El diagnóstico es clínico, mediante interrogatorio y exploración física. Se debe interrogar sobre hábitos dietéticos, toma de fármacos y enfermedades concomitantes. En función de los síntomas puede ser necesario realizar pruebas para determinar la causa: radiografía de abdomen, colonoscopia, etc.

El tratamiento se centrará en solucionar la causa que lo produce. En la mayoría de casos se recomendará añadir fibra a la dieta, abundante agua y hacer deporte regularmente.

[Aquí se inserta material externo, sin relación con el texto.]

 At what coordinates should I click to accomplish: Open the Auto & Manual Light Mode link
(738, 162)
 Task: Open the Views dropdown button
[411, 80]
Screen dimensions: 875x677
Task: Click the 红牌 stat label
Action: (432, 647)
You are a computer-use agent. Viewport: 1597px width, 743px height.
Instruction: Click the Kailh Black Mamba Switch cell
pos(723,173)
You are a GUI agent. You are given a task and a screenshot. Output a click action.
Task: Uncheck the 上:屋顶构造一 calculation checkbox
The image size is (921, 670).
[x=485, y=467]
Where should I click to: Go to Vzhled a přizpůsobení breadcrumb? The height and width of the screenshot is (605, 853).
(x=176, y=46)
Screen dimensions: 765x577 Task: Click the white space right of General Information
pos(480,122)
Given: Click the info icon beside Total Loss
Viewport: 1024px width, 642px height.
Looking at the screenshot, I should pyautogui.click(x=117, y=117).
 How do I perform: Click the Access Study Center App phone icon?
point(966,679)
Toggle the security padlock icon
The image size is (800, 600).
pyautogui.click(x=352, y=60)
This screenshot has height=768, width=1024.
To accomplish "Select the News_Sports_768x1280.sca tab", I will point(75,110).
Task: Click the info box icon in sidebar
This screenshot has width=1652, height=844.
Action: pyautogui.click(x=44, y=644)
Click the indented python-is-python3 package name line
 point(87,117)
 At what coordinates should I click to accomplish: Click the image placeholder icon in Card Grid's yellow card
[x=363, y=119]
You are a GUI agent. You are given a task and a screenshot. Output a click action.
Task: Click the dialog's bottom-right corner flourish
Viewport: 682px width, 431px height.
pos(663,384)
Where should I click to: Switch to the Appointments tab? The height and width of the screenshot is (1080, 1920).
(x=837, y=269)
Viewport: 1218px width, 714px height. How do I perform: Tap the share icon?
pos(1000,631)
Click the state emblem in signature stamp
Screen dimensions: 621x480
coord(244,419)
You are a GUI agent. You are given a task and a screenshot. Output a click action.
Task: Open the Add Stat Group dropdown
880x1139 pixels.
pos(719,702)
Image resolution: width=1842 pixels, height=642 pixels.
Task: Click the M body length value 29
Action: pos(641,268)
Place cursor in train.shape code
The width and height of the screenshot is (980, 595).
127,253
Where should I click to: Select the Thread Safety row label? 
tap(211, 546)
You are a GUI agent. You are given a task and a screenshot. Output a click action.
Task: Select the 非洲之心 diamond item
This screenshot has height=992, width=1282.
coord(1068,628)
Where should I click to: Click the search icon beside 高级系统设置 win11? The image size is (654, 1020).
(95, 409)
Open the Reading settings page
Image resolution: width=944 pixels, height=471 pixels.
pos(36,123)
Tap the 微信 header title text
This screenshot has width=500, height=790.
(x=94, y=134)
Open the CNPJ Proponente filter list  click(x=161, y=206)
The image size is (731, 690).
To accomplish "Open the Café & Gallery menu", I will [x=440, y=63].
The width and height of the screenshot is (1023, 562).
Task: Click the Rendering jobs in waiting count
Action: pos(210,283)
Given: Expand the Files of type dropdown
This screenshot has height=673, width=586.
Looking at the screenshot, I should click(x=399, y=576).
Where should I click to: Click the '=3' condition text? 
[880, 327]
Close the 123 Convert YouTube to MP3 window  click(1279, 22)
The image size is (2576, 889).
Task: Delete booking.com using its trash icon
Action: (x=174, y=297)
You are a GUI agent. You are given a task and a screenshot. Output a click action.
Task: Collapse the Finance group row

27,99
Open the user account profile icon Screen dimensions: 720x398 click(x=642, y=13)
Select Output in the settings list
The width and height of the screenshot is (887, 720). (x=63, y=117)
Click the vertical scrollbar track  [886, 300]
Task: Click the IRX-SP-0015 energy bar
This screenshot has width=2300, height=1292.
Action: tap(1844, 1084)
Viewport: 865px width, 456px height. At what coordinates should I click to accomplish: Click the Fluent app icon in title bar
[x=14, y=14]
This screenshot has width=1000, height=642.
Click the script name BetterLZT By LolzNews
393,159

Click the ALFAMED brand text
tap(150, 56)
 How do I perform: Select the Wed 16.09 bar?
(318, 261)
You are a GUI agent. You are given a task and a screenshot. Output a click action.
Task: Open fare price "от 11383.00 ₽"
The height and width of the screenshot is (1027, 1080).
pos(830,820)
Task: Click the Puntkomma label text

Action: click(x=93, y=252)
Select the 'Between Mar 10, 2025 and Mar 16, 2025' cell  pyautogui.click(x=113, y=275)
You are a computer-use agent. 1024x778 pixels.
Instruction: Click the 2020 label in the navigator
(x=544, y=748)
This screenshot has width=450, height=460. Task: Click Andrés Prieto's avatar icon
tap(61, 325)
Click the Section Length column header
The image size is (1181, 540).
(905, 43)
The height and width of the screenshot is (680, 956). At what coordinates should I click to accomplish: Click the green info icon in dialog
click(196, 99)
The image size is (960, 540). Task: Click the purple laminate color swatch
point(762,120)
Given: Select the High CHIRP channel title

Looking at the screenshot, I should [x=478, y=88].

Referencias bibliográficas
  1. Satish SC Rao. Constipation in the older adult. UpToDate. Marzo 2015
  2. Arnold Wald. Management of chronic constipation in adults. UpToDate. Junio 2015
  3. Tramonte SM. The treatment of chronic constipation in adults. A systematic review. J Gen Intern Med 1997; 12:15.
  4. Badiali D. Effect of wheat bran in treatment of chronic nonorganic constipation. A double-blind controlled trial. Dig Dis Sci 1995; 40:349.
  5. Koloski NA. Impact of persistent constipation on health-related quality of life and mortality in older community-dwelling women. Am J Gastroenterol 2013; 108:1152.
Autor
Dra. Maria Trabazo
Copyright
© TeckelMedical 2026

Síntomas

    Defeca menos de 3 veces por semana - estreñimiento


    Dolor abdominal inferior izquierdo


    Quejidos


    Sonido de tripas


    Alterna entre estreñimiento y diarrea

Síntomas a considerar

Sangre en las heces
Dolor de vientre severo
Antecedentes de inmunocompromiso (HIV, Diabetes Mellitus, enf. oncológicas, consumo de corticoides de manera prolongada).

Autocuidado

Se recomienda seguir una dieta equilibrada, consumir fibras hidrosolubles (frutas y verduras), evitar alimentos que producen gases (frijoles, repollo, coliflor, brócoli), bebidas gasificadas con conservantes, endulzantes sintéticos y azúcar refinado.
Mantener una hidratación de 2 litros por día.
Animar al infante a defecar después de las comidas.
Laxantes o enemas en el caso de estreñimiento.